Could you update all of the entries below so that every "GUI agent" becomes "screen agent", with everything else left as it is and the pictures omitted?

Element lookup entries:
══════════

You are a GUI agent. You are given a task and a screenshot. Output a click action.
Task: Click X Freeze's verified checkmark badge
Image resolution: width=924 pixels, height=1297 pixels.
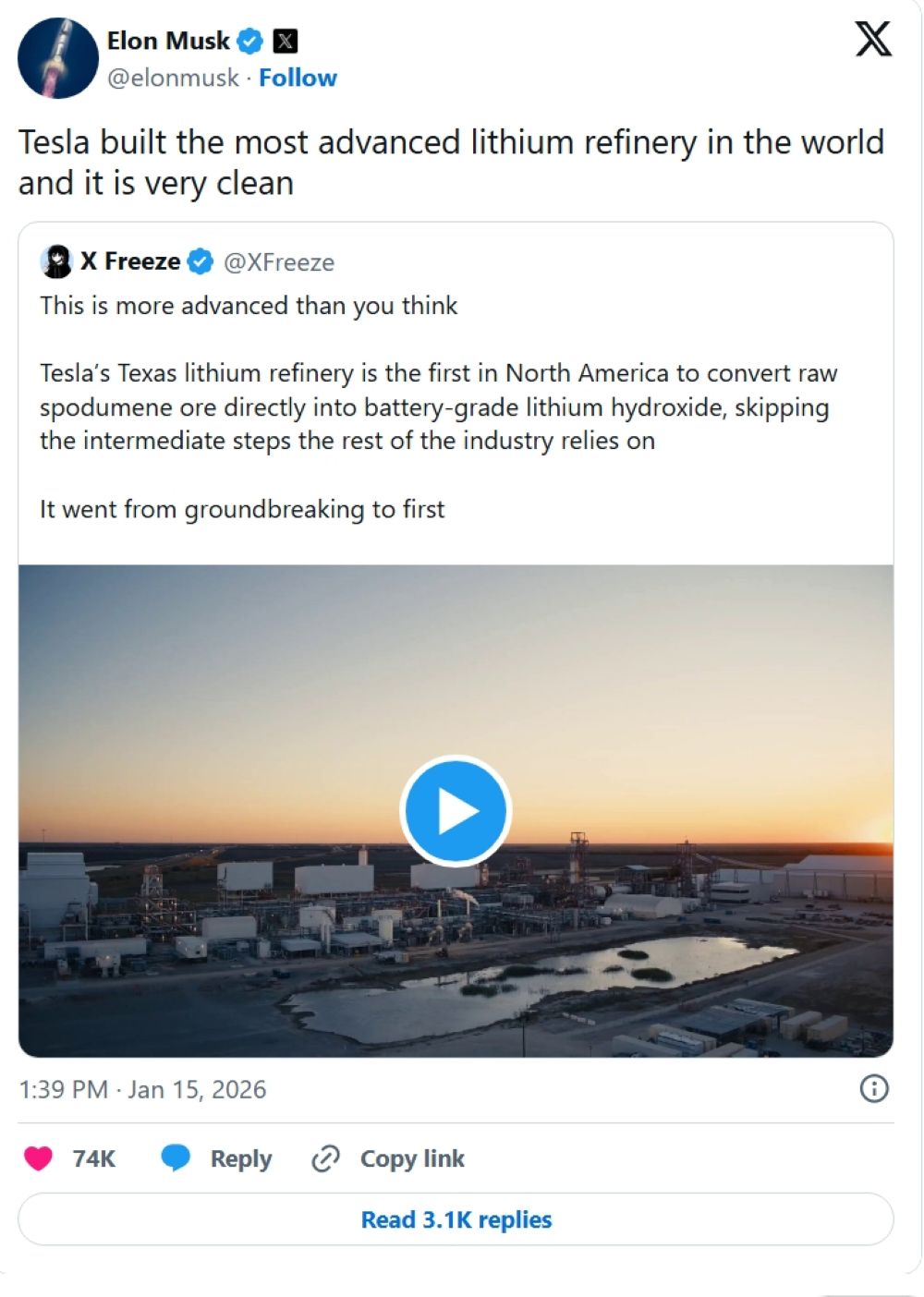click(x=200, y=262)
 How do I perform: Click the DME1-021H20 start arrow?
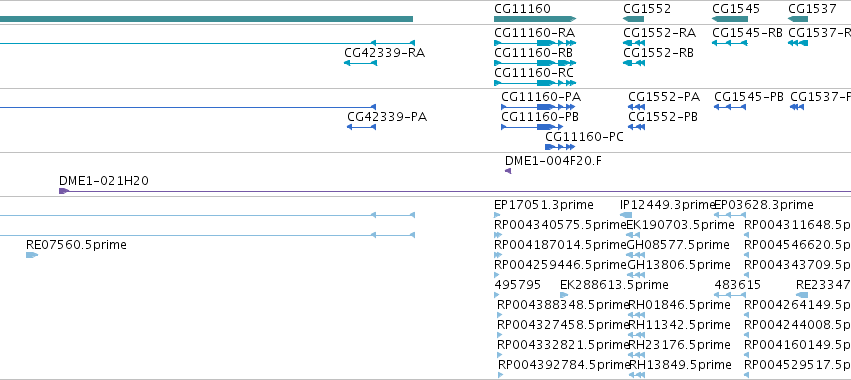[x=64, y=191]
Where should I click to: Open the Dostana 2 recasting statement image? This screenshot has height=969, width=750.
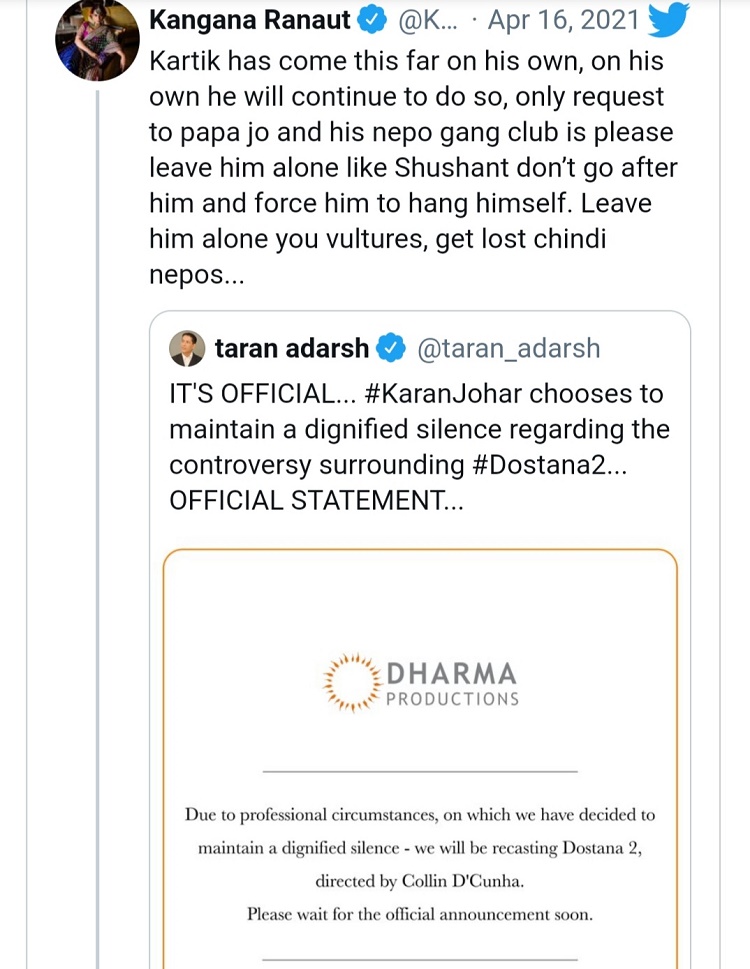420,759
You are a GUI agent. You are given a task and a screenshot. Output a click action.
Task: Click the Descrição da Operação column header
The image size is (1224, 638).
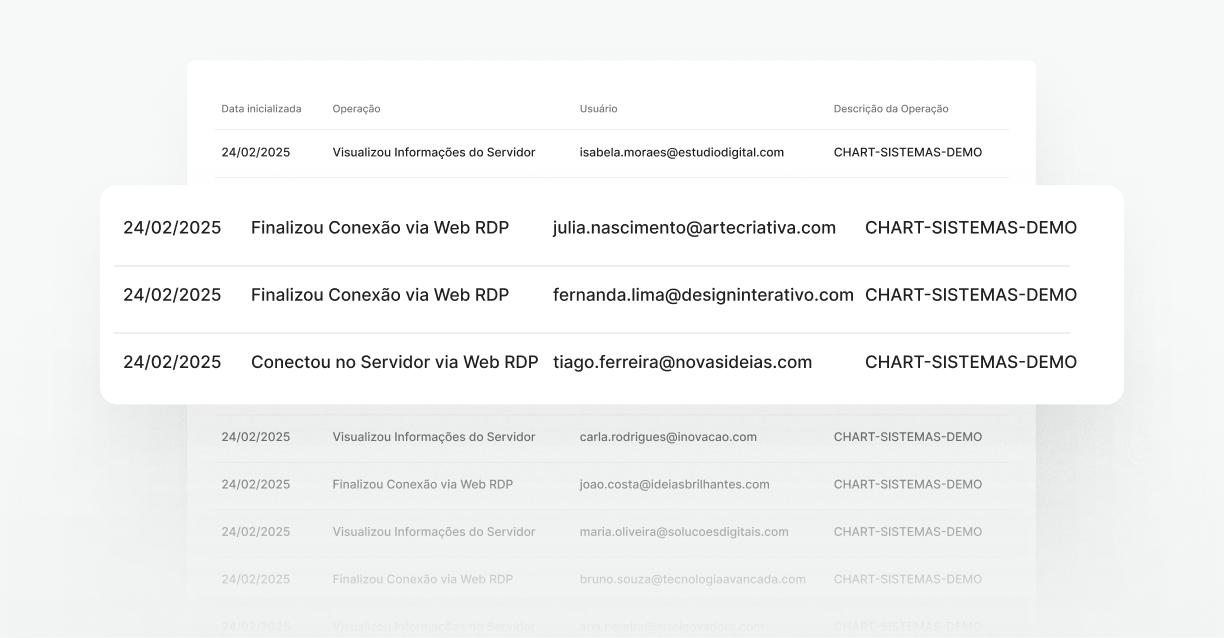click(x=890, y=108)
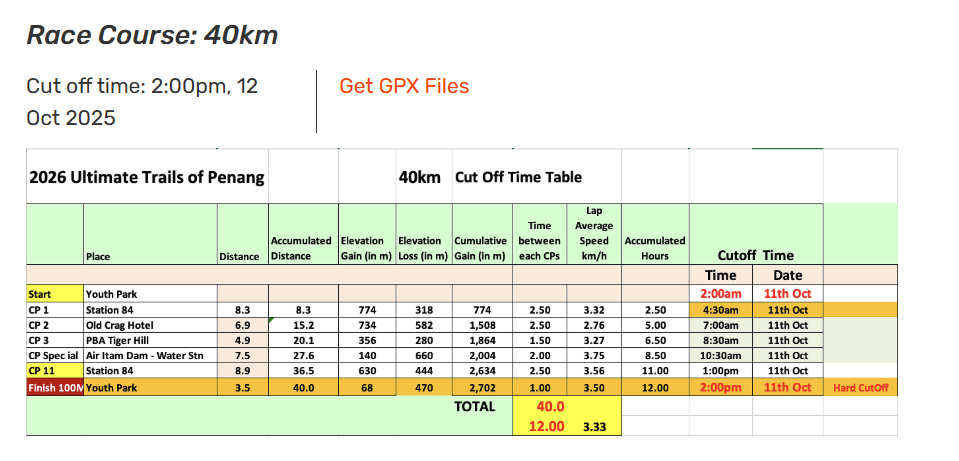The image size is (959, 461).
Task: Open the Get GPX Files link
Action: click(x=404, y=86)
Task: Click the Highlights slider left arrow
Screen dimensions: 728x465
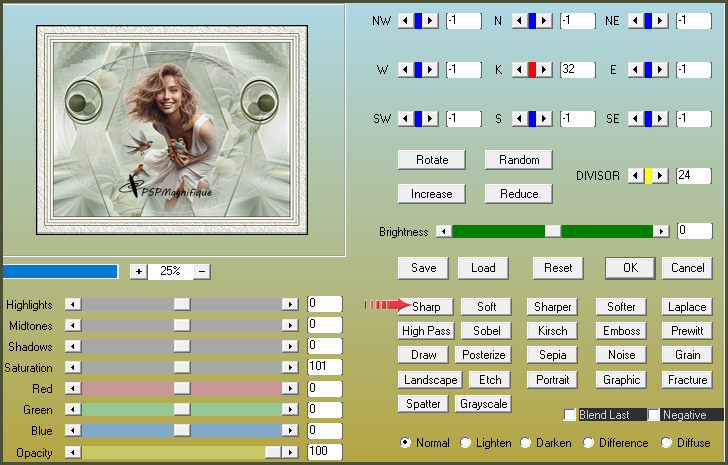Action: click(x=72, y=304)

══════════

* Result of this exercise
You are a screen agent. You are given a task and a screenshot. Output a click action.
Task: Click X Freeze's verified checkmark badge
Image resolution: width=924 pixels, height=1297 pixels.
click(x=200, y=262)
 How do I perform: Click the DME1-021H20 start arrow?
[x=64, y=191]
Where should I click to: Open the Dostana 2 recasting statement image? This screenshot has height=969, width=750.
420,759
You are a screen agent. You are given a task and a screenshot. Output a click action.
Task: Click the Descrição da Operação column header
The image size is (1224, 638).
click(x=890, y=108)
The image size is (959, 461).
Task: Open the Get GPX Files link
Action: click(x=404, y=86)
Task: Click the Highlights slider left arrow
Screen dimensions: 728x465
Action: click(x=72, y=304)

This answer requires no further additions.